Where, N represents the number of selected satellites and Is = 3 + S where S is number of navigation systems. If the number of satellites used in position calculations increases, the computational burden also increases. Thus, navigation computation is related to number of selected satellites. Hence optimal satellite selection is essential for low cost GNSS receivers. The proposed technique, QACE, is analysed using data from an epoch on March 10, 2022, at a location with a latitude of 16.33° N and longitude of 80.62° E. At that epoch the visible satellites are Satellite Numbers: 24, 14, 29, 20, 21, R20, R21, R05, R18, R19, R15, 15, 32, R06, 10, R04, 27, the number preceding with R is representing the GLONASS satellites. The GNSS receiver at these coordinates can receive data from both GPS and GLONASS satellites, as combined constellations enhance positioning accuracy. Each satellite provides information such as Satellite ID, Position (latitude, longitude, altitude), Signal strength (SNR), and Time of observation.

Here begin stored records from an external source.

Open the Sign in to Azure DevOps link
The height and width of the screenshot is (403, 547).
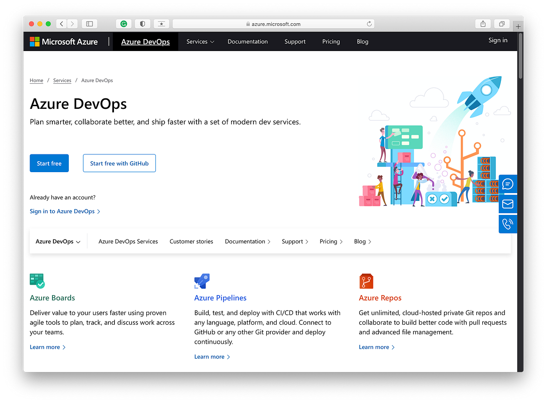click(62, 211)
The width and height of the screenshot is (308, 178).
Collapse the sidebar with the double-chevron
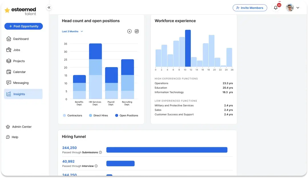(x=49, y=7)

In the data preprocessing stage, the satellite position data needs to be normalized to extract features such as Satellite position, SNR, and other relevant parameters. The QCAE model consists of quantum convolutional layers that extract spatial features from satellite data and quantum pooling layers that reduce dimensionality while preserving essential information. The training process employs the Adam optimizer with a learning rate of 0.001, batch size of 32, and 50 epochs. The detailed architecture is described as follows:

The Quantum Convolutional Autoencoder (QCAE) Architecture, as shown in Fig. 1, consists of Encoder and Decoder³⁴. The encoder consists of quantum convolutional layer and quantum pooling layer. The quantum convolutional layer applies a set of quantum filters to the input data. The output of quantum convolutional layer can be represented as

$$Convolution~Output=f\left. {\left( {W.X+b} \right)} \right)$$

(13)

Where, W represents the quantum convolutional weights, X is the input data and b is the bias term.

The input data matrix for the convolutional layer at the given epoch includes the visible satellites with the following Satellite Numbers: 24, 14, 29, 20, 21, R20, R21, R05, R18, R19, R15, 15, 32, R06, 10, R04, 27.

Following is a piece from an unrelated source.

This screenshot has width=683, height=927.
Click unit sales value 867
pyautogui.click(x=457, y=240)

$$X=\left[ {\begin{array}{*{20}{c}} {{x_{24}}}&{{y_{24}}}&{\begin{array}{*{20}{c}} {{z_{24}}}&{SN{R_{24}}} \end{array}} \\ {{x_{14}}}&{{y_{14}}}&{\begin{array}{*{20}{c}} {{z_{14}}}&{SN{R_{14}}} \end{array}} \\ {\begin{array}{*{20}{c}} \vdots \\ {{x_{27}}} \end{array}}&{\begin{array}{*{20}{c}} \vdots \\ {{y_{27}}} \end{array}}&{\begin{array}{*{20}{c}} {\begin{array}{*{20}{c}} \vdots \\ {{z_{27}}} \end{array}}&{\begin{array}{*{20}{c}} \vdots \\ {SN{R_{27}}} \end{array}} \end{array}} \end{array}} \right]$$

(14)

Where x, y & z are the position coordinates and SNR represents the Signal to Noise Ratio.

By combining the most important features identified by the convolutional layer, the Quantum Pooling layer lowers the number of dimensions in the data. The output of this layer can be represented as

$$Pooled~Output=\hbox{max} \left( {~Convolutional~Output} \right)$$

(15)

The output of the quantum convolutional and pooling layers creates the latent space representation, which is a compressed version of the original input that maintains important information. This representation is a lower-dimensional vector including the important properties required for optimal satellite selection. The latent space simplifies the incoming data, making it easier to handle and evaluate. By focusing on important parameters include the geometric configuration of satellites, signal strength, and visibility factors like elevation angles, all of which are essential for optimizing positioning accuracy, it eliminates duplicated or irrelevant data, increasing computing efficiency. The latent space captures the underlying patterns in satellite data, such as geometric configurations and signal levels, which are critical to location accuracy. It enables the QCAE to learn the ideal satellite configurations for various epochs. Using the latent space representation, the QCAE can determine the optimum subsets of satellites (e.g., sets of four or nine satellites) that reduce GDOP while increasing tetrahedron volume. This decision is based on compressed features, guaranteeing that the picked satellites deliver the highest positioning accuracy with the least computing burden.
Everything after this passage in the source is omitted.